George Walford: Vesteyed Interests

It was recently reported in the public prints that the Vestey family had succeeded in avoiding, by legal means, the payment of some improbable amount of tax. Katharine Whitehorn, in the Observer of 26 October, 1980 (I think, but I omitted to date the cutting), makes her resentment plain:

Every time the Government announces further cuts and they close an old folks’ home, every time the local authority explains it’ll have to shut one of our few remaining nurseries, every time a hospital casualty shuts down for lack of funds, we can think: a few thousands from the Vesteys could have prevented that.

Yes, we can think that. But what would we have been able to think if the Vesteys had paid these taxes?

Every time the Government announces that stocks of Napalm, for burning the flesh off children, have been increased, every time another atomic warhead is added to the stocks, every time CS gas is used to disperse people demonstrating against government policy, every time a new tower block is built, driving its occupants insane, we could think: the taxes the Vesteys paid provided the funds for that.
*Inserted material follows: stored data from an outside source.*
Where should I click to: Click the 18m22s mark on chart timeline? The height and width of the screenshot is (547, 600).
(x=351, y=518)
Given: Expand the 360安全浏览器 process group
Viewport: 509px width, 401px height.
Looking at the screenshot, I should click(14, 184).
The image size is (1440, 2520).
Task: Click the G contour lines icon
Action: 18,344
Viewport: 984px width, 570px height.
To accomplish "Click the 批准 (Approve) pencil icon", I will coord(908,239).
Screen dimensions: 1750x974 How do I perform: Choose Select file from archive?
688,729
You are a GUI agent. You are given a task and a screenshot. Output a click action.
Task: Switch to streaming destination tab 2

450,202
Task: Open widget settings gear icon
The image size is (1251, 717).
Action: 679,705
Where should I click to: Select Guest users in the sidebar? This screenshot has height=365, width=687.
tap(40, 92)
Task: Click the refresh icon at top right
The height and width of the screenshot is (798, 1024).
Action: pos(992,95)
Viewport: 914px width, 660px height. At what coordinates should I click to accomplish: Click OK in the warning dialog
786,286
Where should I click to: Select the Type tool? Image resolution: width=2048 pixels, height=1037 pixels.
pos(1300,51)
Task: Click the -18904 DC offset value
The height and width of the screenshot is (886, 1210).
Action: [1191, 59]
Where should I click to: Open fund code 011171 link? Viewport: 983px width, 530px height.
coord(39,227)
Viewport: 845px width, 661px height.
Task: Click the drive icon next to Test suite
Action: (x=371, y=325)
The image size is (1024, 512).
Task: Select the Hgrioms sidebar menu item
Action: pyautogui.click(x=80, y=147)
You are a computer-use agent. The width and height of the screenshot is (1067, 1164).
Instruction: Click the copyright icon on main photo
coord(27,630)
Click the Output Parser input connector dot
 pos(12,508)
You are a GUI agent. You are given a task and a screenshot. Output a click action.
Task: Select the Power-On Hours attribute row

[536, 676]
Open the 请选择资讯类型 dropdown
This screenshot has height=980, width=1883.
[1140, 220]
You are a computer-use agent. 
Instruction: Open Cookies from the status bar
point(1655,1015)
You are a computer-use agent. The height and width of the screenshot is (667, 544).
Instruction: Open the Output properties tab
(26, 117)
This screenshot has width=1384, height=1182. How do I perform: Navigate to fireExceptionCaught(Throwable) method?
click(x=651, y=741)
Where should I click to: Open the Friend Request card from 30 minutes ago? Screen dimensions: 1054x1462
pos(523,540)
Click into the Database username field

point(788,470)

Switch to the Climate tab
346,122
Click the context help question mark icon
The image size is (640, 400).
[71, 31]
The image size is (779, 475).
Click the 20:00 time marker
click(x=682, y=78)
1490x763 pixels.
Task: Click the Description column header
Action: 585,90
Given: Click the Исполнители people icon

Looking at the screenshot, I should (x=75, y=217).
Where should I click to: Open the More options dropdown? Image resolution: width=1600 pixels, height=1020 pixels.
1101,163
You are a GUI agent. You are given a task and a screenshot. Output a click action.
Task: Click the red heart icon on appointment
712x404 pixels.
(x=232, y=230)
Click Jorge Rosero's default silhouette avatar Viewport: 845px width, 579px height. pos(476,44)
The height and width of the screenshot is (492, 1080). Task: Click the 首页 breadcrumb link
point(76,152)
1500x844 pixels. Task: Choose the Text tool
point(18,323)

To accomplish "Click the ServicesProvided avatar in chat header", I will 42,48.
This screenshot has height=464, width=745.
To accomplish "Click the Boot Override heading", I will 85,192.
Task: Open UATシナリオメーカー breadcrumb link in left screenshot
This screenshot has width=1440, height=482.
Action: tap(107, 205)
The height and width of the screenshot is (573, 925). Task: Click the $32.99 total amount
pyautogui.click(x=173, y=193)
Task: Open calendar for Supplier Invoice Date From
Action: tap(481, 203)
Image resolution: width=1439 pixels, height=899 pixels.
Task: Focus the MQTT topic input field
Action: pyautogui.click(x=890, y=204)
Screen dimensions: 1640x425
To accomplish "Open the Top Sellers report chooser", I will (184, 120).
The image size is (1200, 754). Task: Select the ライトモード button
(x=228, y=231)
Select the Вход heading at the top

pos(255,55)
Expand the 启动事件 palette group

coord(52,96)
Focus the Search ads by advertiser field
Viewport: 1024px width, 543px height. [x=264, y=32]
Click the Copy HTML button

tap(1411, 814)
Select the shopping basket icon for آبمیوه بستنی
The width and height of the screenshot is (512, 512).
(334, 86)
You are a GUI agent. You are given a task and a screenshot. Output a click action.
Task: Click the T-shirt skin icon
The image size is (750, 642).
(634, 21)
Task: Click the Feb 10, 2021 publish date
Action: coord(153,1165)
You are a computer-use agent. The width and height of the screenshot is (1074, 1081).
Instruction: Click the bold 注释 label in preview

Governments spend money on things Katharine Whitehorn would regard as bad, as well as on those she regards as good. Why does she take it for granted that the Vesteys’ non-payment has deprived us only of good things and not of bad? The answer can be put in several different ways, but they all amount to the same thing. Her articles in the Observer exhibit a moderate eidodynamism, therefore an identification with economic collectivism. The Vestey family, in this instance have exhibited strong economic individualism, and for the eidodynamics this can only have undesirable results.

from Ideological Commentary 8, November 1980.